5.6 Participants shall bear all expenses arising from and/or in connection with participating in the Promotion.
5.7 Severability: Any clauses in these Terms and Conditions determined by any court or other competent authority to be unlawful and/or unenforceable will be treated as severed from these Terms and Conditions and will not invalidate other clauses of these Terms and conditions which will continue in full effect.
5.8 Third Party Rights: These Terms and Conditions are made for the benefit of Participants of the Promotion, and are not intended to benefit any third party or be enforceable by any third party.
5.9 WorldFirst reserves the right, at its sole discretion, to refuse a claim in connection with the Cashback Reward or Promotion, if it has reasonable grounds to believe that any of the relevant Participants has:
5.9.1 breached these Terms and Conditions;
5.9.2 misused WorldFirst’s intellectual property rights including trademarks and/or materials;
5.9.3 made any misrepresentations (negligently or fraudulently);
5.9.4 abused the Promotion; and/or
5.9.5 engaged in any illegal or criminal activity including fraud in connection with the Promotion or any application for WorldFirst services.

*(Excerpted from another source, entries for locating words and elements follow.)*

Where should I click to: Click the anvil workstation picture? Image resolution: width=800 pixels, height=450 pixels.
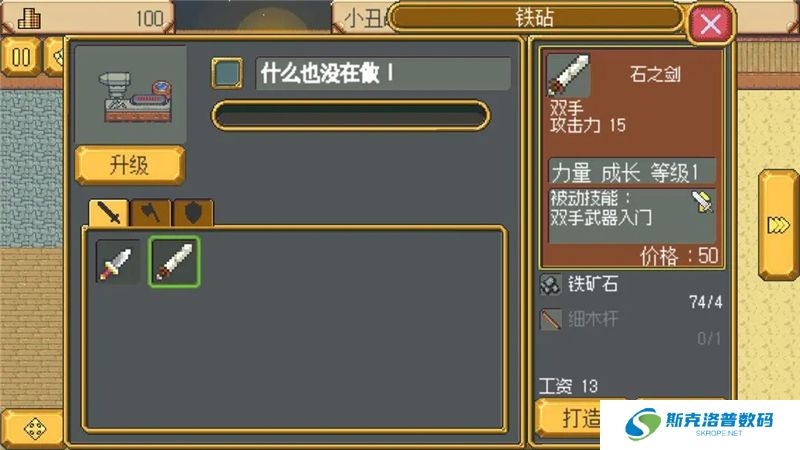[131, 95]
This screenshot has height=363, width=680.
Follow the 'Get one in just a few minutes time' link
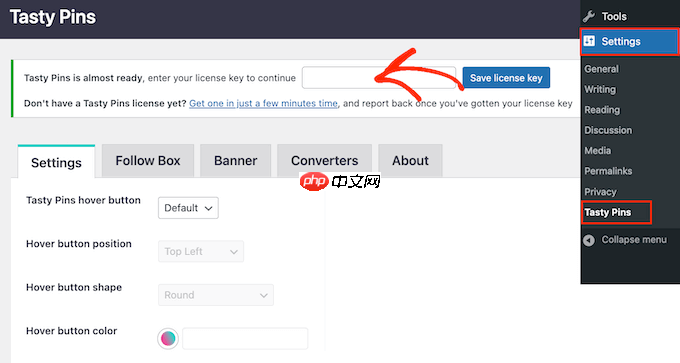tap(263, 103)
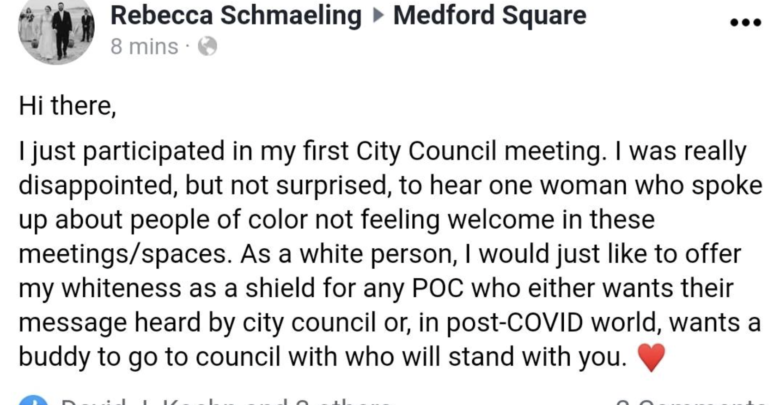
Task: Click the arrow between author and group
Action: [378, 16]
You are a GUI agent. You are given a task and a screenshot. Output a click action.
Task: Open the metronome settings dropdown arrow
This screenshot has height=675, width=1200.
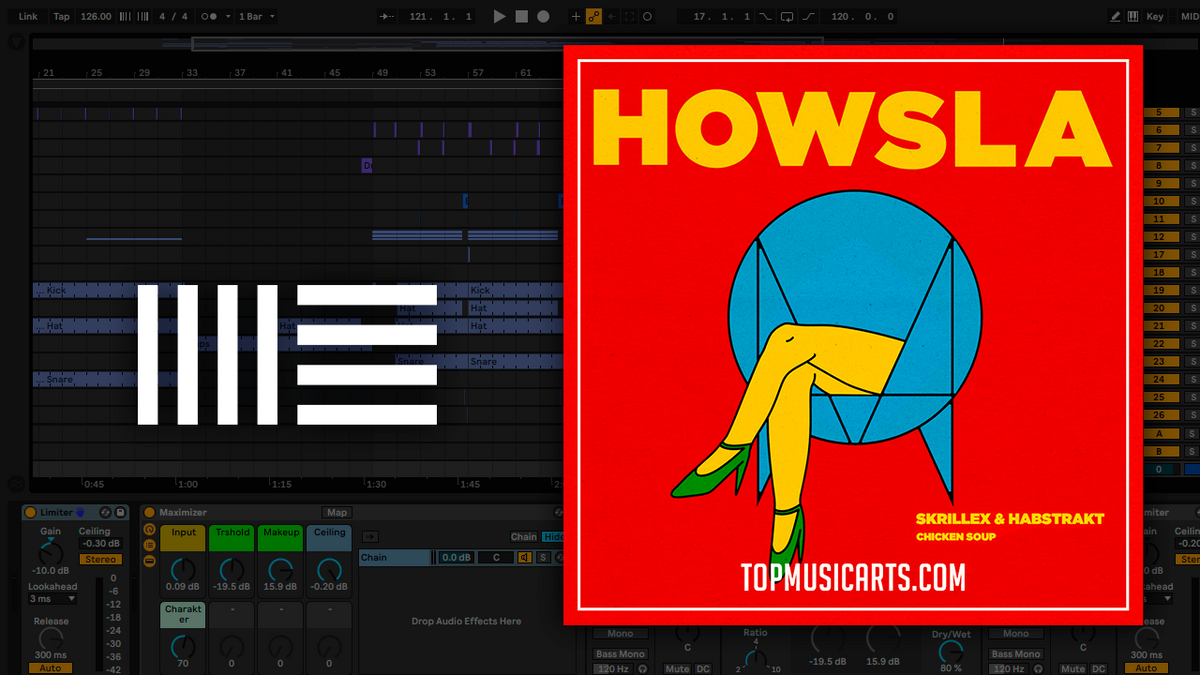[x=228, y=16]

5.10 The World Account Terms and the World Card Terms apply to a Participant and are to be read together with these Terms and Conditions. Please refer to the World Account Terms and the World Card Terms for further information. In the event of any conflict or inconsistency between these Terms and Conditions, and any of the World Account Terms or World Card Terms, these Terms and Conditions shall prevail only to the extent of matters relating to the Promotion. In the event of any conflict or inconsistency between these Terms and Conditions and any terms set out in any marketing materials prepared for the Promotion, these Terms and Conditions shall prevail. While all information provided herein is believed to be correct and reliable at the time of printing or publishing or posting online, WorldFirst makes no representation or warranty whether expressed or implied, and accepts no responsibility or reliability for its completeness or accuracy.

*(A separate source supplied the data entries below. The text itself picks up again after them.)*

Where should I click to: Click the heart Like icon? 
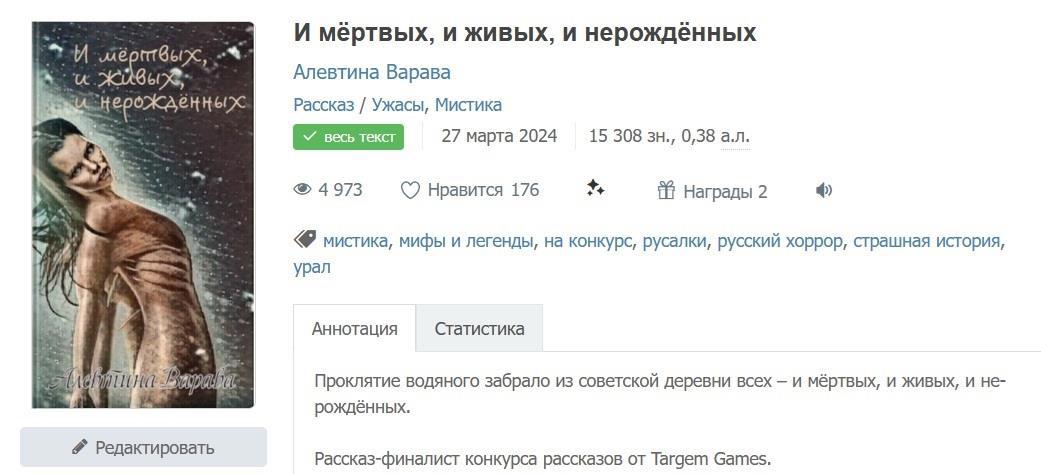pyautogui.click(x=410, y=190)
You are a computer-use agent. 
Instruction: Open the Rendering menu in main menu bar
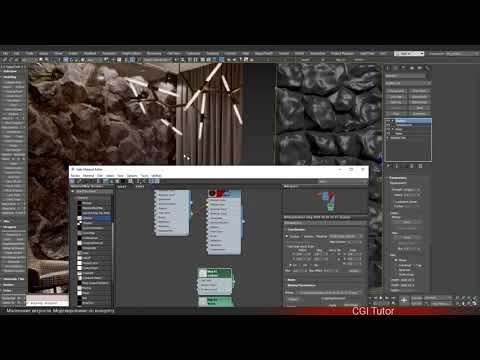point(154,53)
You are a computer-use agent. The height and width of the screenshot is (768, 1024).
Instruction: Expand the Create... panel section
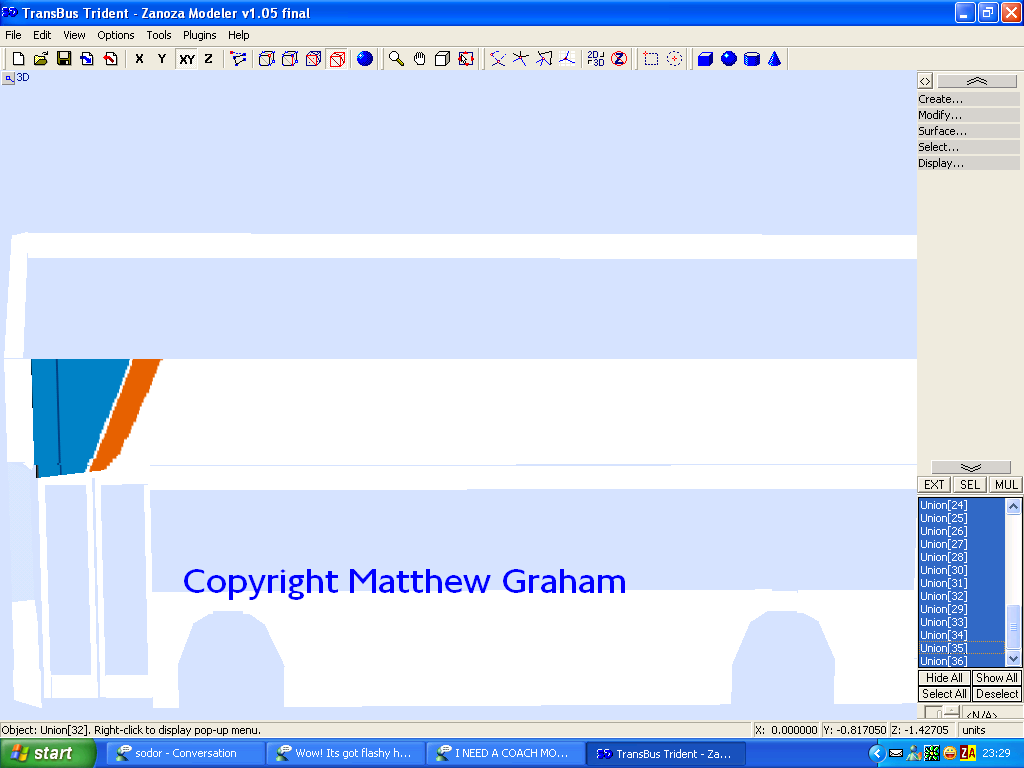(968, 99)

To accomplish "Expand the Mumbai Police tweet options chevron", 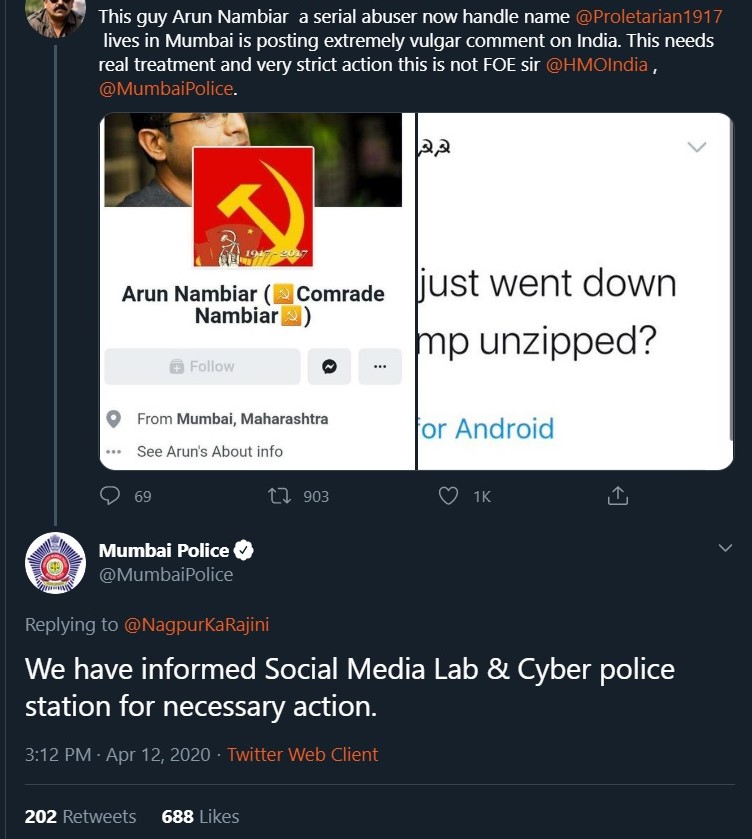I will tap(726, 548).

5.11 To the fullest extent permitted by applicable law, under no circumstances will WorldFirst or any of its affiliates be liable under any theory of tort, contract, strict liability or other legal or equitable theory for lost profits, indirect, incidental, special, consequential, exemplary, or punitive damages, each of which is excluded by agreement of WorldFirst and you regardless of whether such damages were foreseeable or whether WorldFirst or any person has been advised of the possibility of such damages. Notwithstanding anything in these Terms and Conditions to the contrary, WorldFirst ‘s cumulative liability, including for claims, expenses, damages or indemnity obligations under or in connection with its obligations under these terms and conditions, will not exceed USD$500,000. In no event shall WorldFirst, its affiliates, agents, representatives, directors, officers, or employees be liable for any act or omission resulting from circumstance beyond their reasonable control. To the fullest extent permitted by applicable law, you hereby waive any and all rights to bring any claim or action related to this Promotion beyond one (1) year from the first occurrence of the act, event, condition or omission on which such claim or action is based.

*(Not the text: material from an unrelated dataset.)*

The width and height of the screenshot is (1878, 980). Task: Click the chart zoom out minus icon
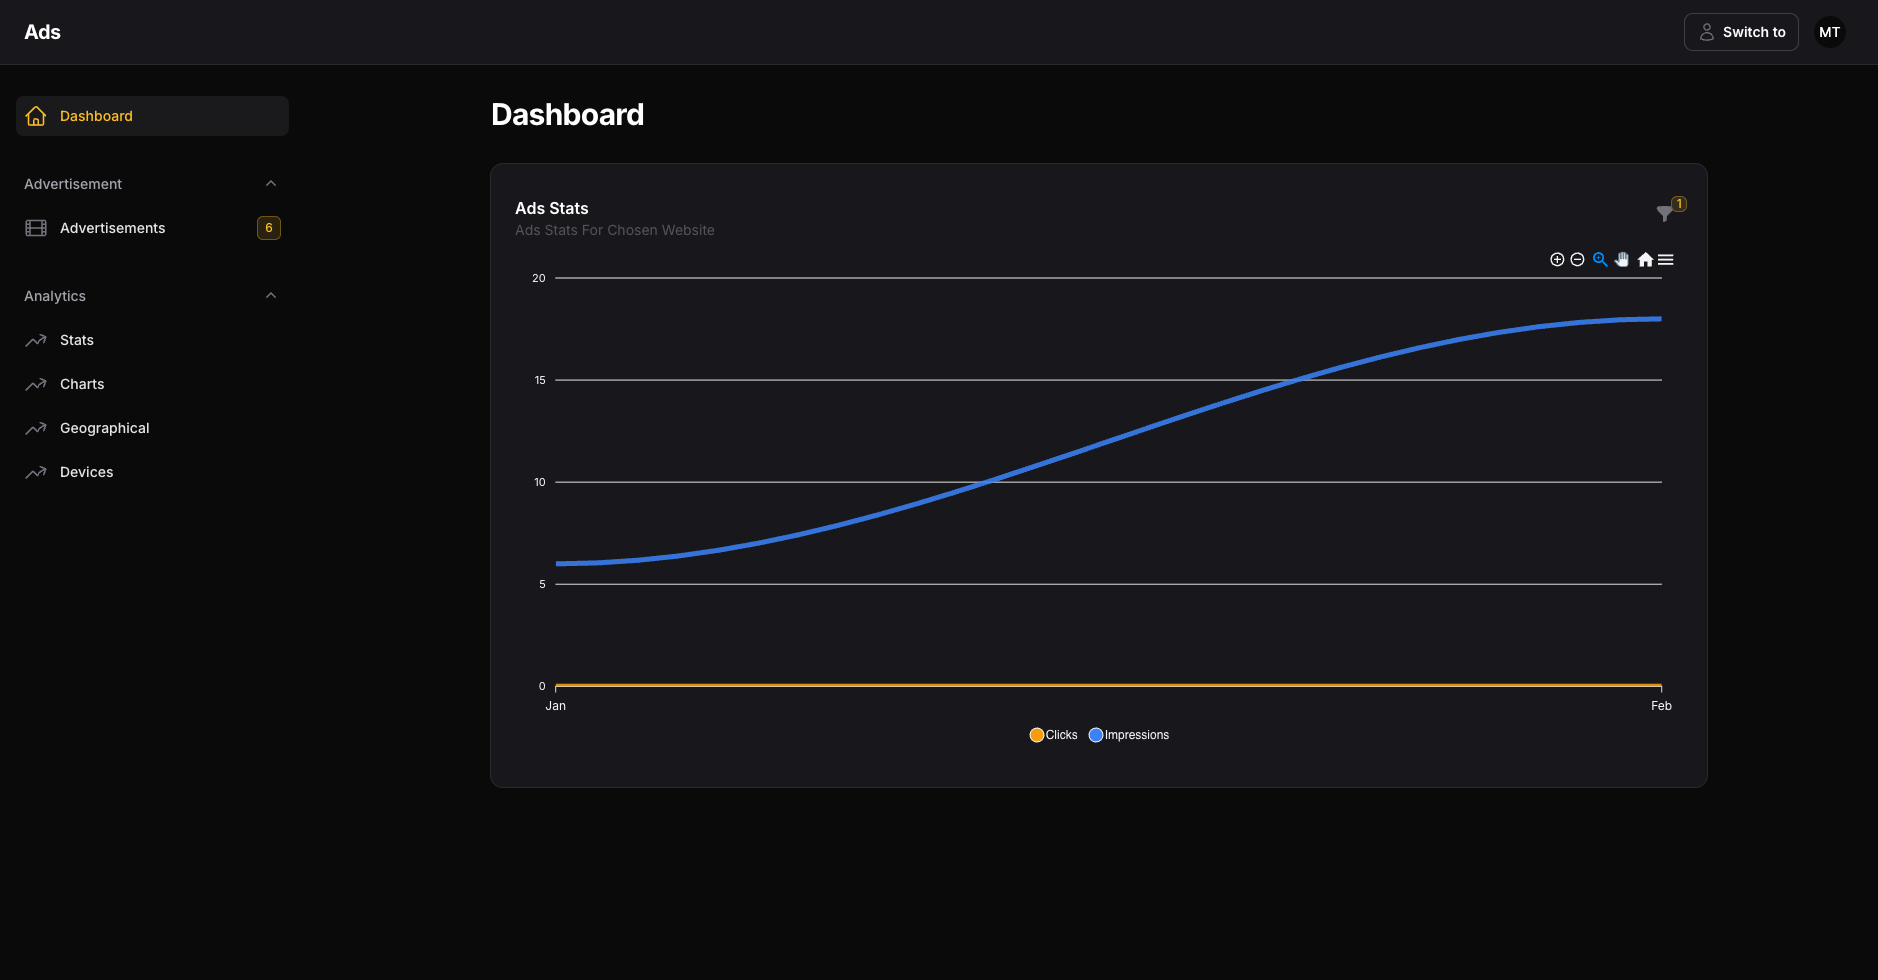1577,260
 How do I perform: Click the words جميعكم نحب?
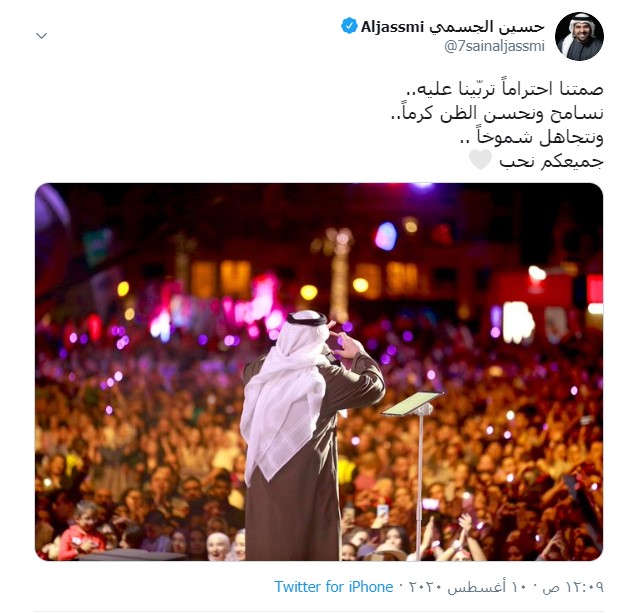coord(551,161)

5.12 Governing law and dispute resolution: Any dispute arising out of or in connection with these Terms and Conditions and/or the Promotion, including any question regarding its existence, validity or termination, shall be referred to and finally resolved by arbitration under the LCIA Rules, which Rules are deemed to be incorporated by reference into this clause. The number of arbitrators shall be one. The seat, or legal place, of arbitration shall be London, England. The language to be used in the arbitral proceedings shall be English. The governing law of these Terms and Conditions shall be the substantive law of England and Wales.